### EXCERPT
◇ ◇ ◇ ◇

Spanish Roma lawyer and trade unionist

Pastora Filigrana (born 26 May 1981) is a Spanish Roma lawyer, trade unionist, feminist, columnist, and human rights activist.

==Early life and education==
Pastora Filigrana García was born in the Triana neighborhood of Seville. At the age of nine, it was already said the child was going to be "the gypsy lawyer". Growing up "in a ghetto" gave her a lot of social sensitivity towards issues related to equality from a young age. She learned what the class consciousness of grandmothers is "with their example of life" and labor law in the Andalusian Workers' Union.

After participating in the creation of the Asociación de Mujeres Gitanas Universitarias (Association of University Gypsy Women) (Amuradi), she graduated in law at the age of 23 from the University of Seville.

◇ ◇ ◇ ◇

### EXTRACTED MATERIAL

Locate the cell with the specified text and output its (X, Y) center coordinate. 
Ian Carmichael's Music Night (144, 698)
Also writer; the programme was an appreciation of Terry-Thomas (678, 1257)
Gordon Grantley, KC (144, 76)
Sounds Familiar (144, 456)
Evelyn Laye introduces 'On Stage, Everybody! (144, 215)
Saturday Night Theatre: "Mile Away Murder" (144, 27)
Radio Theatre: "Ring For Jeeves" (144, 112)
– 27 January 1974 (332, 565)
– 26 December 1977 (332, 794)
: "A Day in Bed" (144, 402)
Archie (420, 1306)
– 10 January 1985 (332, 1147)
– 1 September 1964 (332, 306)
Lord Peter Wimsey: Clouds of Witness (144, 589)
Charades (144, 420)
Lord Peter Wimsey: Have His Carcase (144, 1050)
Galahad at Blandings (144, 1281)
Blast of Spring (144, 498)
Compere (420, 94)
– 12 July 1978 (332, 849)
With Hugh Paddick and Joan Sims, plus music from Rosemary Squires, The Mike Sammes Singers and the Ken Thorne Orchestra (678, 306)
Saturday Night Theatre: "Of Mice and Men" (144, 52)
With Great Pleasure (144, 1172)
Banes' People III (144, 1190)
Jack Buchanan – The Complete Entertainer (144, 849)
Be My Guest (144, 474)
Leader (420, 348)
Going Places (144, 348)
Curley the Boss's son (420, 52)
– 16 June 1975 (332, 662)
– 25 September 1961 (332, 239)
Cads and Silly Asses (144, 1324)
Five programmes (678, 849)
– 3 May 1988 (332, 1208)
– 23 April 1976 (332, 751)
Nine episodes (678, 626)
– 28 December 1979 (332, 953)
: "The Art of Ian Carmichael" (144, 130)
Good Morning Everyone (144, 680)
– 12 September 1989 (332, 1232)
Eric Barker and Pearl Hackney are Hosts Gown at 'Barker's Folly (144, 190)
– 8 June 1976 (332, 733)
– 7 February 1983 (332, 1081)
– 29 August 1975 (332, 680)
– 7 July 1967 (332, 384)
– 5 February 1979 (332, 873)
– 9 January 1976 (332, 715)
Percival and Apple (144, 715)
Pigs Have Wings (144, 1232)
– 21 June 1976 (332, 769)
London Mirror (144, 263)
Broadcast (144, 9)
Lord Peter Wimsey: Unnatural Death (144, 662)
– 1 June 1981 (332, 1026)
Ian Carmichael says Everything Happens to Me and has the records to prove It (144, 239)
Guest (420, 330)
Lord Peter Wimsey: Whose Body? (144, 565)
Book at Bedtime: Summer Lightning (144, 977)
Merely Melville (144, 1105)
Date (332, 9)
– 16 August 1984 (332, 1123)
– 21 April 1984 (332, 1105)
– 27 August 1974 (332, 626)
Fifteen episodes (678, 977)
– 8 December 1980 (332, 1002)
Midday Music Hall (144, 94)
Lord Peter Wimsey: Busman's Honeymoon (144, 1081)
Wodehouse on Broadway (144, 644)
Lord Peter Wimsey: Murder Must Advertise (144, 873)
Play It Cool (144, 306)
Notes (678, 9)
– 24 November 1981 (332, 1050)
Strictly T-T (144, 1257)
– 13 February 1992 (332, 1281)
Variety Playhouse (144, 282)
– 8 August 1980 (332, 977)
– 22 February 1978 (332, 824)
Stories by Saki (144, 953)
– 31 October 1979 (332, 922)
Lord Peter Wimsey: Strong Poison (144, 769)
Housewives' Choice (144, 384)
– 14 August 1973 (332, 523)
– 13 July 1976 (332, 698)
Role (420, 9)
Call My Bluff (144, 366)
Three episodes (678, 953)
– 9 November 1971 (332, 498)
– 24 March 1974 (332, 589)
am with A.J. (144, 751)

◇ ◇ ◇ ◇

### DIRECTIVES
1. Please reproduce the Pastora Filigrana biography verbatim from "Spanish Roma lawyer and" up to and including "University of Seville.".
2. Answer these questions from the Pastora Filigrana biography:
(a) In which neighborhood of Seville was she born?
(b) At the age of nine, what was it said she was going to be?
(c) At what age did she graduate in law, and from which university?
The material comes from a different source than the Pastora Filigrana biography.

### ANSWERS FOR THE EXERCISE
1.
Spanish Roma lawyer and trade unionist

Pastora Filigrana (born 26 May 1981) is a Spanish Roma lawyer, trade unionist, feminist, columnist, and human rights activist.

==Early life and education==
Pastora Filigrana García was born in the Triana neighborhood of Seville. At the age of nine, it was already said the child was going to be "the gypsy lawyer". Growing up "in a ghetto" gave her a lot of social sensitivity towards issues related to equality from a young age. She learned what the class consciousness of grandmothers is "with their example of life" and labor law in the Andalusian Workers' Union.

After participating in the creation of the Asociación de Mujeres Gitanas Universitarias (Association of University Gypsy Women) (Amuradi), she graduated in law at the age of 23 from the University of Seville.

2.
(a) Triana
(b) "the gypsy lawyer"
(c) At 23, from the University of Seville